From: Tariq Toukan <tariqt@nvidia.com>
To: Eric Dumazet <edumazet@google.com>,
Jakub Kicinski <kuba@kernel.org>, Paolo Abeni <pabeni@redhat.com>,
Andrew Lunn <andrew+netdev@lunn.ch>,
"David S. Miller" <davem@davemloft.net>
Cc: Saeed Mahameed <saeedm@nvidia.com>,
Leon Romanovsky <leon@kernel.org>,
Tariq Toukan <tariqt@nvidia.com>, Mark Bloch <mbloch@nvidia.com>,
Shay Drory <shayd@nvidia.com>, Or Har-Toov <ohartoov@nvidia.com>,
Edward Srouji <edwards@nvidia.com>,
Maher Sanalla <msanalla@nvidia.com>,
Simon Horman <horms@kernel.org>, Moshe Shemesh <moshe@nvidia.com>,
Kees Cook <kees@kernel.org>,
Patrisious Haddad <phaddad@nvidia.com>,
Gerd Bayer <gbayer@linux.ibm.com>,
Parav Pandit <parav@nvidia.com>, Cosmin Ratiu <cratiu@nvidia.com>,
Carolina Jubran <cjubran@nvidia.com>, <netdev@vger.kernel.org>,
<linux-rdma@vger.kernel.org>, <linux-kernel@vger.kernel.org>,
Gal Pressman <gal@nvidia.com>,
Dragos Tatulea <dtatulea@nvidia.com>
Subject: [PATCH net-next 0/7] net/mlx5: Improve representor lifecycle and fix work queue deadlock
Date: Thu, 9 Apr 2026 14:55:43 +0300 [thread overview]

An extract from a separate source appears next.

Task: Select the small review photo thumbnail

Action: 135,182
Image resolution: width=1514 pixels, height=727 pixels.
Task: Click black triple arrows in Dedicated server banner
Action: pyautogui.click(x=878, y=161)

Message-ID: <20260409115550.156419-1-tariqt@nvidia.com> (raw)
Hi,
See detailed description by Mark below [1].
Regards,
Tariq
[1]
This series addresses three problems that have been present for years.
First, there is no coordination between E-Switch reconfiguration and
representor registration. The E-Switch can be mid-way through a mode
change or VF count update while mlx5_ib walks in and registers or
unregisters representors. Nothing stops them. The race window is small
and there is no field report, but it is clearly wrong.
A mutex is not the answer. The representor callbacks reach into RDMA,
netdev, and LAG layers that already hold their own locks, making a
new mutex in the E-Switch layer a deadlock waiting to happen.
Second, the E-Switch work queue has a deadlock of its own.
mlx5_eswitch_cleanup() drains the work queue while holding the devlink
lock. Workers on that queue acquire devlink lock before checking whether
their work is still relevant. They block. The cleanup path waits for
them to finish. Deadlock.
Third, loading mlx5_ib while the device is already in switchdev mode
does not bring up the IB representors. This has been broken for years.
mlx5_eswitch_register_vport_reps() only stores callbacks; nobody
triggers the actual load after registration.
For the work queue deadlock: introduce a generation counter in the
top-level mlx5_eswitch struct (moved from mlx5_esw_functions,
which only covered function-change events) and a generic dispatch helper
mlx5_esw_add_work(). The worker esw_wq_handler() checks the counter
before touching the devlink lock using devl_trylock() in a loop. Stale
work exits immediately without ever contending. The counter is
incremented at every E-Switch operation boundary: cleanup, disable,
mode-set, enable, disable_sriov.
For the registration race: a simple atomic block state guards all
reconfiguration paths. mlx5_esw_reps_block()/mlx5_esw_reps_unblock()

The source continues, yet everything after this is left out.